Predicting which way the dollar will go against the euro now that Donald Trump will become the 45th President of the United States is near impossible, according to economists at Deutsche Bank.
Writing in a special report on the implications of Trump’s victory in the euro area, a team led by Senior Economist Marco Stringa argues that the way the greenback will move against the euro — one of its most important crosses — in the medium term is “ambiguous.”
For a few weeks at least, Stringa et al argue that, the dollar can be expected to weaken against the euro.
“The uncertainty associated with the policy outlook for the US economy could push the EUR up in the short-term. For example, the usual negative correlation of the euro with US equities is one reason for a EUR/USD rally on the back of a Trump victory near term,” the team argue.
However, in the slightly longer term, which way the currency cross goes is up in the air. Deutsche Bank presents arguments for both a rally in the euro against the dollar, and a rally in the dollar on the euro. It all depends on which way Trump goes policywise in his first months in the job, once he takes office on January.
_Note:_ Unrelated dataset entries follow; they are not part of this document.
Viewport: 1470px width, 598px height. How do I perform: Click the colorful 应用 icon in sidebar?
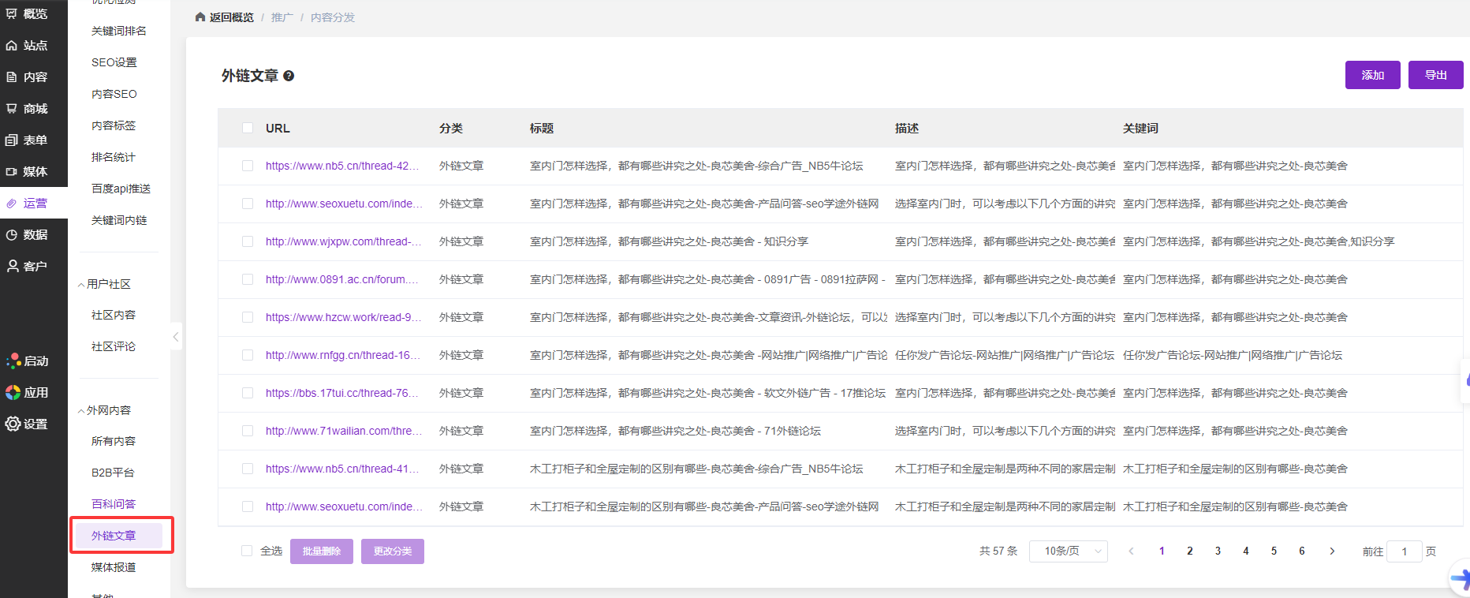[x=13, y=393]
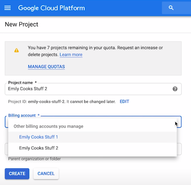Viewport: 191px width, 185px height.
Task: Click the Other billing accounts you manage header
Action: point(48,126)
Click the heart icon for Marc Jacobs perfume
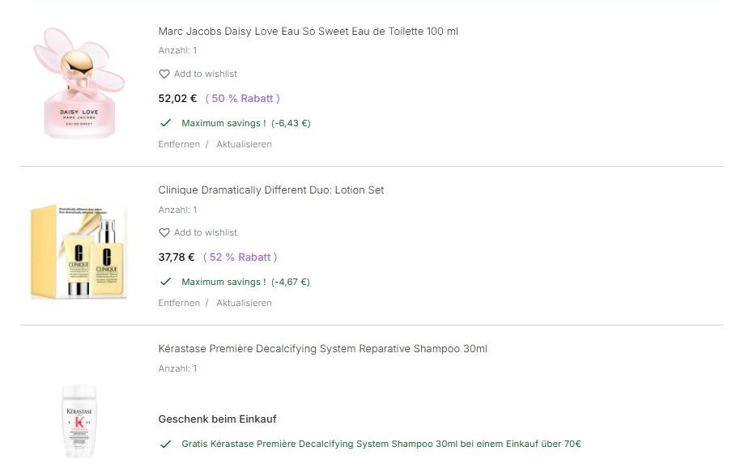The height and width of the screenshot is (468, 736). pyautogui.click(x=164, y=74)
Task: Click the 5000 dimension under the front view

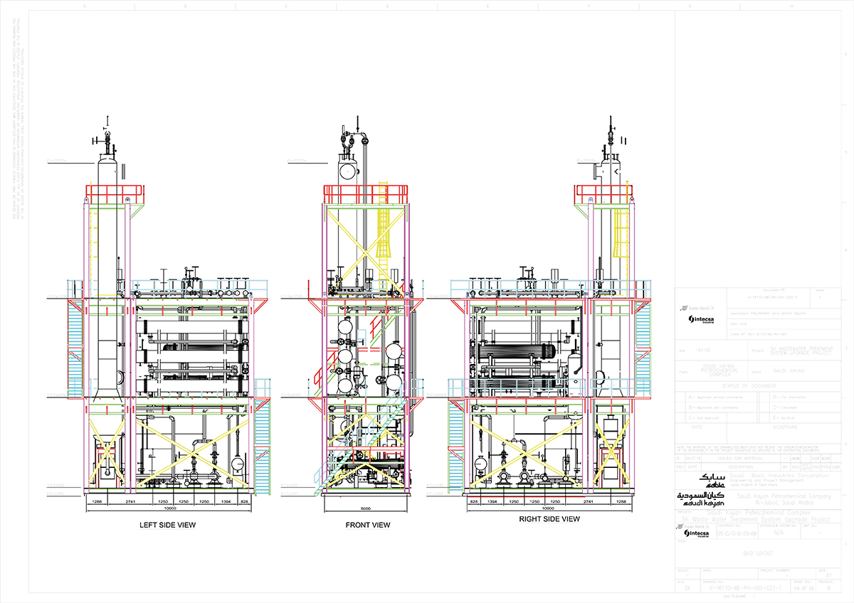Action: 366,509
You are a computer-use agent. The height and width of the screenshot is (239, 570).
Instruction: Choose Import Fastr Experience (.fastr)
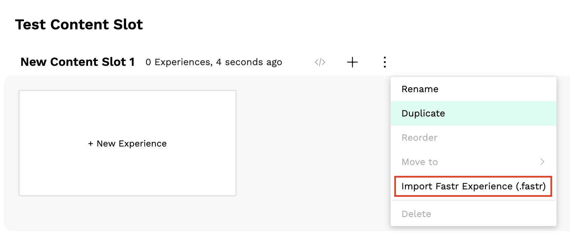[x=473, y=186]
Here’s Deutsche’s argument to suggest that the dollar will jump:
“A big fiscal stimulus as observed in the early years of the Reagan administration, combined with higher rates and curve steepening would push the USD up. FX strategist Alan Ruskin thinks that this could have very favourable implications for FDI, the US narrow basic balance and ultimately the USD. But he also highlights that the market will rightly have some serious concerns about long-term fiscal sustainability and the longevity of stronger growth.”
And here’s why the bank believes it could be the euro that takes off, weakening the dollar:
“The rise in stimulus would result in bigger current account deficits and the exchange rate premium would also push the USD down. Doubts about the willingness of the Chinese Central Bank to continue purchasing Treasuries could emerge. Especially so if the new US administration maintains a strong rhetoric on trade and currency manipulations accusations. Such developments could accentuate a risk-off scenario, turning the FED towards a more dovish stance.”